Kill anyone without trial (1817)
Col. Hook orders Sinhalese to be hung without trial
(Mawatagama Nilame a close relation of the Mahanayake of Asgiriya was hung without trial)
Capt. Fraser, Brownrigg’s personal assistant killed 19 Sinhalese & too 10 prisoners. 7 of them were executed without trial, other 3 forced to work as his guides. The 7 executed Sinhalese were hung on the roadside in Godamunne and the blood of their corpses polluted the nearby river making it unusable to the natives the next morning.
Even London Times on the 7 of Oct. 1818 declared Brownrigg’s brutal “method of conflagration” (a term used by his Gazette) as “dreadful measures”.
Diary of Dr. John Davy (British Army Surgeon) Indiscriminate killing of civilians
“We didn’t manage to kill the enemy. But we killed a lot of villagers. We must have killed at least 10,000 men in the villages”
“When a district rose in rebellion, one or more military posts were established in it; martial law was proclaimed; the dwellings of the resisting inhabitants were burnt; their fruit-trees were often cut down and the country was scored in every direction by small detachments, who were authorized to put to death all who made opposition, or were found with arms in their hands… In candour… it must be remarked that our government was hardly answerable for the irregularities committed on our side…….”
On 9th December 1817 a few Kandyans waylaid a convoy of provisions escorted by Malay soldiers near Tibbottugoda resulting in the British losing both provisions & soldiers. The British suspected Andavala Mohotalla who lived nearby & his property and neighborhood was destroyed, fruit trees were cut down as revenge by the British.

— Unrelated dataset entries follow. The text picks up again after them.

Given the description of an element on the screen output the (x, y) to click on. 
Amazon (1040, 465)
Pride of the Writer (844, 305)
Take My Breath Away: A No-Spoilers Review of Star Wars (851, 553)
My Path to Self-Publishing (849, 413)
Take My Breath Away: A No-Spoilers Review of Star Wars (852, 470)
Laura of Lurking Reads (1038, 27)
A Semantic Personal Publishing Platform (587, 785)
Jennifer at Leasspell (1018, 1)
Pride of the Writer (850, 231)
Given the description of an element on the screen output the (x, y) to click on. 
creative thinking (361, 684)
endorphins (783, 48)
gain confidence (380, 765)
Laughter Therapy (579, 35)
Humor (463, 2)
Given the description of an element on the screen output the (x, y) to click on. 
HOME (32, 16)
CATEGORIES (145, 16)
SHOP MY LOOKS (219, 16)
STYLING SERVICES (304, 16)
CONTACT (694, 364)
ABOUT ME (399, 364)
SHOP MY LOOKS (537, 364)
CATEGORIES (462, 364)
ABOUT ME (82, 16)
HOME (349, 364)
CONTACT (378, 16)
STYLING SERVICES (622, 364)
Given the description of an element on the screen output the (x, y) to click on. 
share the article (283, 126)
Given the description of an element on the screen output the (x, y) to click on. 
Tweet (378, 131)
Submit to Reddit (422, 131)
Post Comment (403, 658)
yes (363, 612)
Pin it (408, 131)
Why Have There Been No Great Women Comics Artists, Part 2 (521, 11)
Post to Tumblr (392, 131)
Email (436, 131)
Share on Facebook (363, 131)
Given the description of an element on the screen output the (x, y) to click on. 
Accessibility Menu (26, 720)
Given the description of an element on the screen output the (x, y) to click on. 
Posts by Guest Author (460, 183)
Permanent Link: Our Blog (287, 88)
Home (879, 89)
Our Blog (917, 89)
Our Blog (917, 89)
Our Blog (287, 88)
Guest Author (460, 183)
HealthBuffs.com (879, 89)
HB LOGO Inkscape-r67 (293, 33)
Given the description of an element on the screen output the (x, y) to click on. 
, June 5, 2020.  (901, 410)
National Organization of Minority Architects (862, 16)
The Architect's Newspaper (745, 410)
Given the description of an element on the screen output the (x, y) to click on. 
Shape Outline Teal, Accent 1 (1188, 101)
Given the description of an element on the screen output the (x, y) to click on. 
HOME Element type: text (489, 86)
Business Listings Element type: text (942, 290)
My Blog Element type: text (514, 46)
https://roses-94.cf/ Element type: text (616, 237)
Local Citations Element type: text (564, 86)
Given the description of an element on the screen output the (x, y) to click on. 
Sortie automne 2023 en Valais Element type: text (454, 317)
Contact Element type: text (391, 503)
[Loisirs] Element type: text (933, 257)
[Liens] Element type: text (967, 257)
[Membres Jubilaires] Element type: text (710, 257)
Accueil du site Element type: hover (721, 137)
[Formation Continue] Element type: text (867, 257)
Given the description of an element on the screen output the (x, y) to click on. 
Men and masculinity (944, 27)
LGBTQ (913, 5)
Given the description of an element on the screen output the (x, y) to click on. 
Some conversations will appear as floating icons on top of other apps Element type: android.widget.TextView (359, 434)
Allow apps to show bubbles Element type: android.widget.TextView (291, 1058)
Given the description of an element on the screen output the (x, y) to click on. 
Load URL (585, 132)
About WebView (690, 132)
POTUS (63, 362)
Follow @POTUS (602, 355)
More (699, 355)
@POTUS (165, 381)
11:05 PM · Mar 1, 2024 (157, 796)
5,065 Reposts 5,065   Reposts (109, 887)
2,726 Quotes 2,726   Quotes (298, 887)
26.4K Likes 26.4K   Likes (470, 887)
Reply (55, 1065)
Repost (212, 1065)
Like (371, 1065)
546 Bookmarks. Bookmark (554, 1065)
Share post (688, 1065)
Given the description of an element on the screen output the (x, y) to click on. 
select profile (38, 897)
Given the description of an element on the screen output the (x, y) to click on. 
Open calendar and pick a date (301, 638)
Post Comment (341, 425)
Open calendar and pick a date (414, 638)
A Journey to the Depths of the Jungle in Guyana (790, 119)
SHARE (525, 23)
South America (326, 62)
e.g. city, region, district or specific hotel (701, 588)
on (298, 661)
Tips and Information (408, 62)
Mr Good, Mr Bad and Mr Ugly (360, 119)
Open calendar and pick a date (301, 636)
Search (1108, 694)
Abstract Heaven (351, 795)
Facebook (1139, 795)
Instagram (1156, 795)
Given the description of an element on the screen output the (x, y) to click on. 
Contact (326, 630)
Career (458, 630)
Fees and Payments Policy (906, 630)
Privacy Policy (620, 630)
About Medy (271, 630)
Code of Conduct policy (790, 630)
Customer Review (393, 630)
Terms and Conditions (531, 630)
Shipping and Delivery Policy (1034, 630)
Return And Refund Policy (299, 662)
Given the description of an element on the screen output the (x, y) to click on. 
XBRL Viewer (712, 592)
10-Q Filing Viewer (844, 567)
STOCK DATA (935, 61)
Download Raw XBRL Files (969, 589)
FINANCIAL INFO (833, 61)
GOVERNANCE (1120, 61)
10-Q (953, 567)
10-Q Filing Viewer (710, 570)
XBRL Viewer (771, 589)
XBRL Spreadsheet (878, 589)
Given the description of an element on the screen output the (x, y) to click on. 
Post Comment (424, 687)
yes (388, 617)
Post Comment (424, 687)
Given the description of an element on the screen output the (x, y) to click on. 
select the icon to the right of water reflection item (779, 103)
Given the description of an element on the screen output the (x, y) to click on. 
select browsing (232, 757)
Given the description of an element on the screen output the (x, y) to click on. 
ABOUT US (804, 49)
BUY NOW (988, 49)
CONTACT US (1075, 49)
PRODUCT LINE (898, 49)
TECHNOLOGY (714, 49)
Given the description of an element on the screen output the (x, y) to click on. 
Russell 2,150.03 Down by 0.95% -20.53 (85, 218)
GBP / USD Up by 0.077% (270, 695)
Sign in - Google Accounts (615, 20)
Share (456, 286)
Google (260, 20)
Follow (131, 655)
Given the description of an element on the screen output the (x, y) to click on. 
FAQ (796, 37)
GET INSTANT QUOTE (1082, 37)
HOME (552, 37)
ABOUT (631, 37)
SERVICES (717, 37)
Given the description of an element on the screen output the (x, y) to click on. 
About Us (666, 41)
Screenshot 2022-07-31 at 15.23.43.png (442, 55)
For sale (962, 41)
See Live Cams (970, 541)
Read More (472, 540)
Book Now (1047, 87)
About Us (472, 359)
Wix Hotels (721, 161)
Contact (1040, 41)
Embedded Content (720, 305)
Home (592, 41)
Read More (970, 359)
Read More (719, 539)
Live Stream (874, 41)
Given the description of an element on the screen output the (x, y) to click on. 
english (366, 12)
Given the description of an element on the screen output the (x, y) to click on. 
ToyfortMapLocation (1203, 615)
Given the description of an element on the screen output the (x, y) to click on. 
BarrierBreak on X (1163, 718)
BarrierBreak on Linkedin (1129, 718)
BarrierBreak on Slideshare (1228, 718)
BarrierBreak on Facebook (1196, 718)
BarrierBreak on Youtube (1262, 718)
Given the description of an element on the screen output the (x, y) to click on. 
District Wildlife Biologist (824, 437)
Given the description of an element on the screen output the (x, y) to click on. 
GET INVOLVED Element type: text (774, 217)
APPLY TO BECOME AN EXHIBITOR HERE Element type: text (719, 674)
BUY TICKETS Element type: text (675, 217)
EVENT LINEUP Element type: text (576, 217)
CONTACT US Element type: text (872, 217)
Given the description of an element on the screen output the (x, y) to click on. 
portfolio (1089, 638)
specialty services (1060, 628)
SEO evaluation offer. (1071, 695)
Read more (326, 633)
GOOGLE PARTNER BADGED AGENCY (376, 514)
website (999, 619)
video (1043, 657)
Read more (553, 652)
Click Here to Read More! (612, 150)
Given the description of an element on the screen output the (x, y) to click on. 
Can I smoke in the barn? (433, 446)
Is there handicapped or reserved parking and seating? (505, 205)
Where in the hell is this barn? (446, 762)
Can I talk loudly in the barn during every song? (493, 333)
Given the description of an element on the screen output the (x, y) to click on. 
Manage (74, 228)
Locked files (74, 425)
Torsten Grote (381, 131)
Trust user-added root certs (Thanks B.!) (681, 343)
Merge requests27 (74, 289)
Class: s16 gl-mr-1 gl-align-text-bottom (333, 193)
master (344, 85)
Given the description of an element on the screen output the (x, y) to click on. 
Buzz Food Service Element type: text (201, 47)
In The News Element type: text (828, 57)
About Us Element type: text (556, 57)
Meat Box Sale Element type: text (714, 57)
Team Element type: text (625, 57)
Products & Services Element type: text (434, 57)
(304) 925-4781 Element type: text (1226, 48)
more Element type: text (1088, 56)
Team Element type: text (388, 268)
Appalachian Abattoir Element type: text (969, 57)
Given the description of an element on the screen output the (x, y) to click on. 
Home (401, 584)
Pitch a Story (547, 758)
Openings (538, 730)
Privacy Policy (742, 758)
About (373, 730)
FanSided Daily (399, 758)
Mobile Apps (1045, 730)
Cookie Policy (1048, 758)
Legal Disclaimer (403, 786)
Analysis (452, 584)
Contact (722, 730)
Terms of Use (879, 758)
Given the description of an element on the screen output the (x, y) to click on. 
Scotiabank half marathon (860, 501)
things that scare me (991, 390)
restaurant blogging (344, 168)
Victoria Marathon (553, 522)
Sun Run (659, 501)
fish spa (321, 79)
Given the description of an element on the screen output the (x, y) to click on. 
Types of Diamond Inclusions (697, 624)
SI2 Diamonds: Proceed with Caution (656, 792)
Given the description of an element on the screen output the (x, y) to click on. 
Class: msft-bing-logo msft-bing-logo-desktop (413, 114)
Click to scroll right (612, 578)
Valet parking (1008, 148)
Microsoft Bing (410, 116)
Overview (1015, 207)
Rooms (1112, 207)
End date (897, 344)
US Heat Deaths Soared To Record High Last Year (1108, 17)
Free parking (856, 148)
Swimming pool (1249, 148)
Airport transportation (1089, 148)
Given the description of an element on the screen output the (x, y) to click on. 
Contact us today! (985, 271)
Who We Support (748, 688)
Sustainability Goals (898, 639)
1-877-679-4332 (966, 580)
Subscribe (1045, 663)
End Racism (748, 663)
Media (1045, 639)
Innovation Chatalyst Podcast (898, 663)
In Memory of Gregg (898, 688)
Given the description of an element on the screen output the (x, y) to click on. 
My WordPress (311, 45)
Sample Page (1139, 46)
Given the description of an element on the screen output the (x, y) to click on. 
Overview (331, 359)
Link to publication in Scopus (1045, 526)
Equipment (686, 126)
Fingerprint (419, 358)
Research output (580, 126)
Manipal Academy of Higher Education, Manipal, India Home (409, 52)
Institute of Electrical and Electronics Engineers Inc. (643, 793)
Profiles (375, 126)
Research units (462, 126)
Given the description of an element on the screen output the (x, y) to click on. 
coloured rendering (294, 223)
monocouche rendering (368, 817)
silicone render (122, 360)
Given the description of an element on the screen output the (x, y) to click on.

In Madulla the next village, following 5 men being executed and houses of 6 headmen burnt down, the villagers went to hide in the caves. Brownrigg’s General Report on 6th January 1818 describes what happened “having got information of the hiding place of the villagers, it was decided to surprise and seize them the same night. The rebels, as is supposed, to the number of fifty men were in the cave—which being silently approached by our detachment, small divisions, under Lt. L. and sergeant Murray, of 73 regiment were posted in the pathways at each end of the cave, while Capt.C. proceeded with the remainder of his brave soldiers, for the front. The alarm being given within, the inhabitants set up a hideous yell and rushed from the cavern. Twenty of them were killed by our troops and the remainder precipitated themselves down the deep declivity of the mountain, by which they must have severely suffered. In the darkness that prevailed, one woman and child were also killed”. The British soldiers had shot innocent civilians on site in what is today known as ‘shoot-to-kill’ policy.
Diary of Dr. John Davey: Killing of children of Patriots
Dr. John Davey of the British Army declares that by 1821 there were no children of patriotic families in Uva-Wellassa.
Dr. Davey estimated at least 7% of the population of the entire Central province was killed by the British Army.
British Colonial Army rape
“Understanding the British Empire” by Ronald Hyam on Sergeant Calladine
- “When Calladine’s regiment left Colombo after 25 years in 1820, a great crowd of Sinhalese women saw them off, some of them with 3 or 4 children by the regiment”
Clearly, the British colonial army were taking mistresses. VD can become a serious issue too.
Wellington declared in 1914 that the British Army represented the ‘scum of the earth”
Flexner described the British army as ‘recruited from the adventurous & derelict”
With US exiting UNHRC calling it a cesspit of bias, Britain has decided to step in where US departed by championing the UNHRC Resolutions against Sri Lanka. What moral right does Britain have to speak a word on human rights & rule of law as ample evidence prevails of British crimes in Sinhale during colonial rule. Until & unless these are accounted for, apologized & compensated Britain has no right to be pointing fingers at Sri Lanka.